ControlNet / MARLIN

[CVPR] MARLIN: Masked Autoencoder for facial video Representation LearnINg
https://openaccess.thecvf.com/content/CVPR2023/html/Cai_MARLIN_Masked_Autoencoder_for_Facial_Video_Representation_LearnINg_CVPR_2023_paper
Other
231 stars 20 forks source link

bugfix:boundary error in _load_video #8

Closed Nikki-Gu closed 1 year ago

Nikki-Gu commented 1 year ago

(1) There is a boundary error in marlin_pytorch.marlin.py line 160. When the total_frames=self.clip_frames * sample_rate(in the default setting, it is total_frames=32, the program would turn into line 167 extracting features based on a sliding window, resulting in errors. (2) ffmpeg.probe gets more total frames than read_video implemented by torchvision.io.read_video, resulting in errors in the next condition choosing.

ControlNet commented 1 year ago

Hi, thank you for proposing the pull request.

For problem (1), I think changing the total_frames < self.clip_frames * sample_rate to total_frames <= self.clip_frames * sample_rate should solve the problem.

For problem (2), the main concern is, if the input video is several GB with very long time, for example, more than 1 hour, using torchvision.io.read_video will load all the video RGB values into memory causing OOM. Using ffprobe can read the video metadata without reading them into memory, to avoid bottleneck in both time cost and memory size.
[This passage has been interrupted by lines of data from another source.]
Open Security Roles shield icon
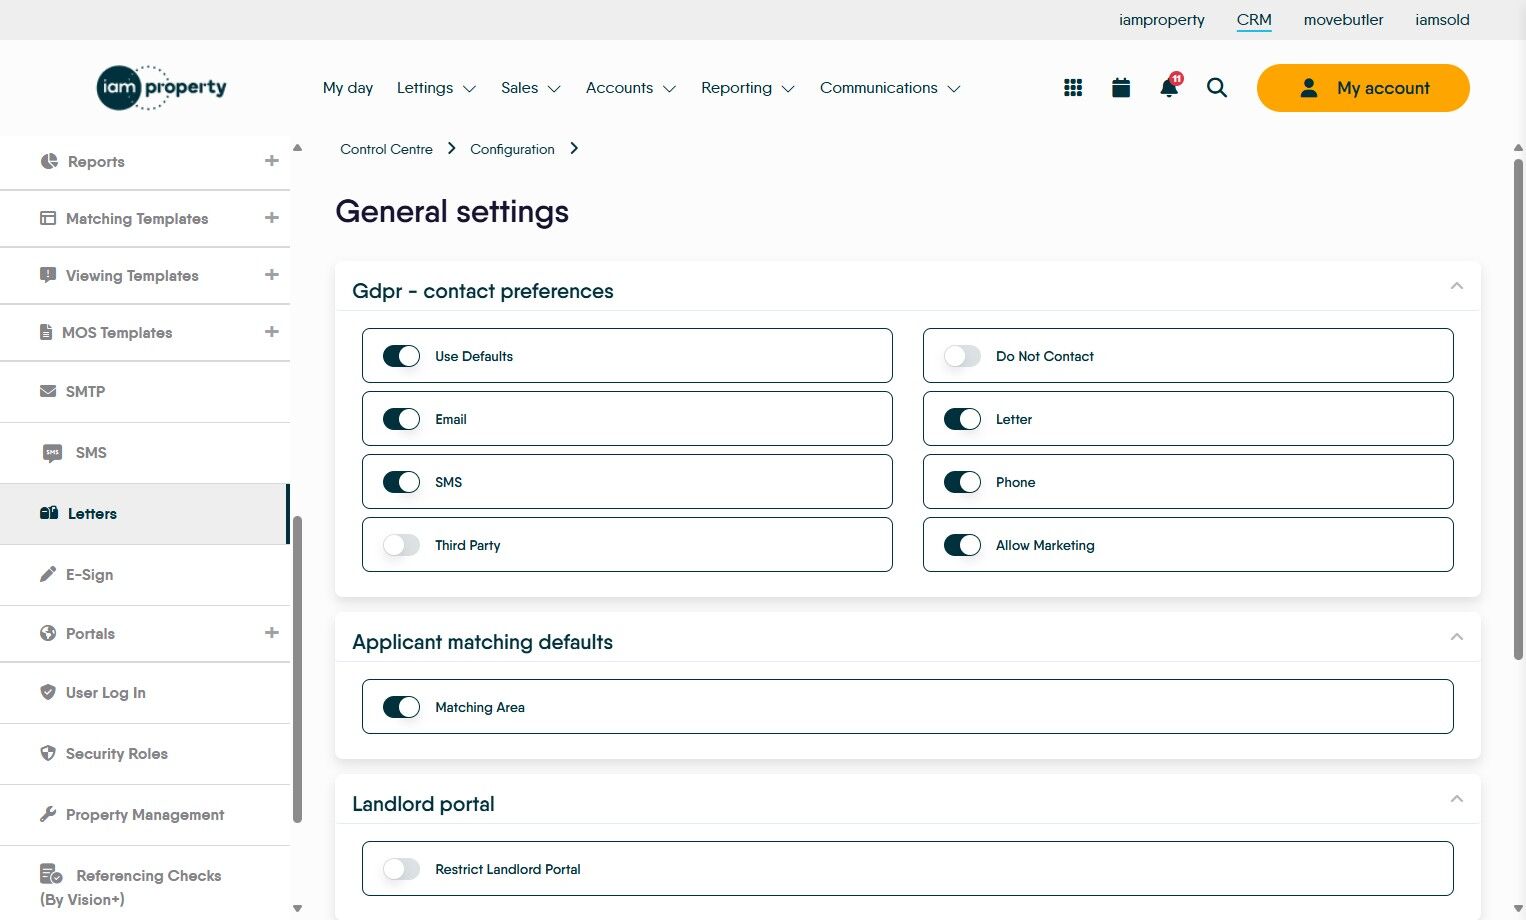1526x920 pixels. click(x=48, y=753)
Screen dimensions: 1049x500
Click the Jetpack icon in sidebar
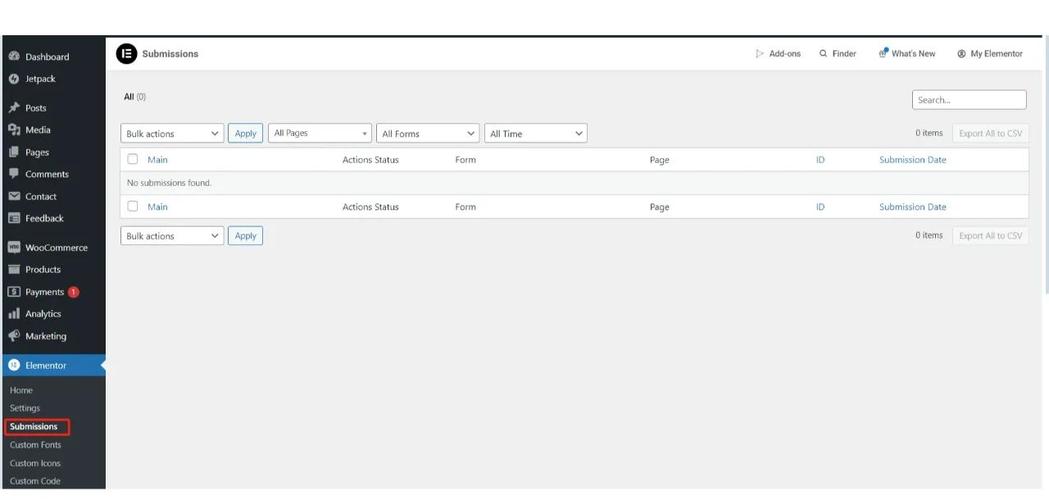click(14, 79)
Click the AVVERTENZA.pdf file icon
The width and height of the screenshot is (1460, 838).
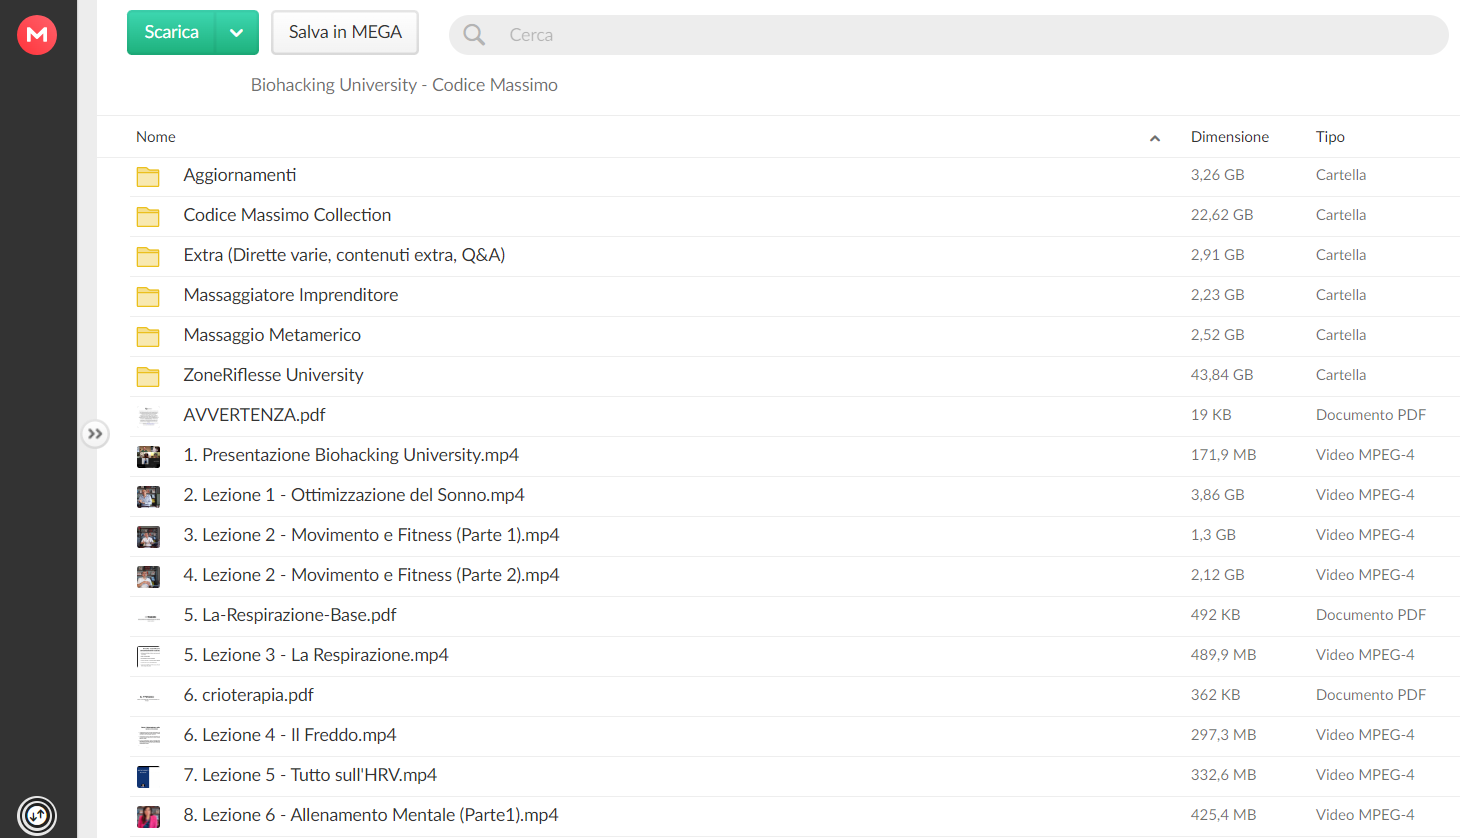pyautogui.click(x=148, y=416)
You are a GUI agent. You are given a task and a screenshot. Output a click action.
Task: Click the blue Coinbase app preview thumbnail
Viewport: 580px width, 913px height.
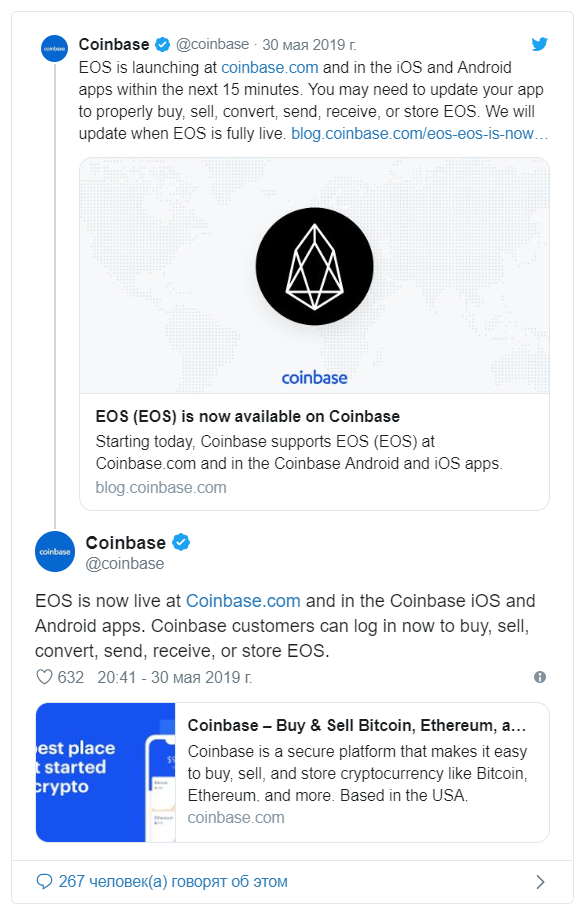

Please suggest if you have any good way to get the precise video frame numbers without loading it. How about cv2.VideoCapture(video_name).get(cv2.CAP_PROP_FRAME_COUNT) from opencv?

Nikki-Gu commented 1 year ago

Thank you for replying! I have tried the cv2.VideoCapture(video_name).get(cv2.CAP_PROP_FRAME_COUNT) from opencv, however, it gets the same result as ffprobe. The problem may lie in torchvision.io.read_video. I found this issue have been discussed in https://github.com/pytorch/vision/issues/2490. However, it is too hard to read for me as a beginer of video processing :( Maybe you can read the above issue page and find a good solution.

From my point of view, considering the time cost and memory size, how about still using ffprobe while double check the number of frames in condition total_frames <= self.clip_frames * sample_rate

    def _load_video(self, video_path: str, sample_rate: int, stride: int) -> Generator[Tensor, None, None]:
        probe = ffmpeg.probe(video_path)
        total_frames = int(probe["streams"][0]["nb_frames"])
        if total_frames <= self.clip_frames:
            video = read_video(video_path, channel_first=True) / 255  # (T, C, H, W)
            # pad frames to 16
            v = padding_video(video, self.clip_frames, "same")  # (T, C, H, W)
            assert v.shape[0] == self.clip_frames
            yield v.permute(1, 0, 2, 3).unsqueeze(0).to(self.device)
        elif total_frames <= self.clip_frames * sample_rate:
            video = read_video(video_path, channel_first=True) / 255  # (T, C, H, W)
            # use first 16 frames
            if video.shape[0] < self.clip_frames: 
                # double check the number of frames, see https://github.com/pytorch/vision/issues/2490 for more information
                v = padding_video(video, self.clip_frames, "same")  # (T, C, H, W)
            v = video[:self.clip_frames]
            yield v.permute(1, 0, 2, 3).unsqueeze(0).to(self.device)
        ......
ControlNet commented 1 year ago

This sounds good. Could you please commit these changes in the pr?

ControlNet commented 1 year ago

The fix is included in the library version 0.3.2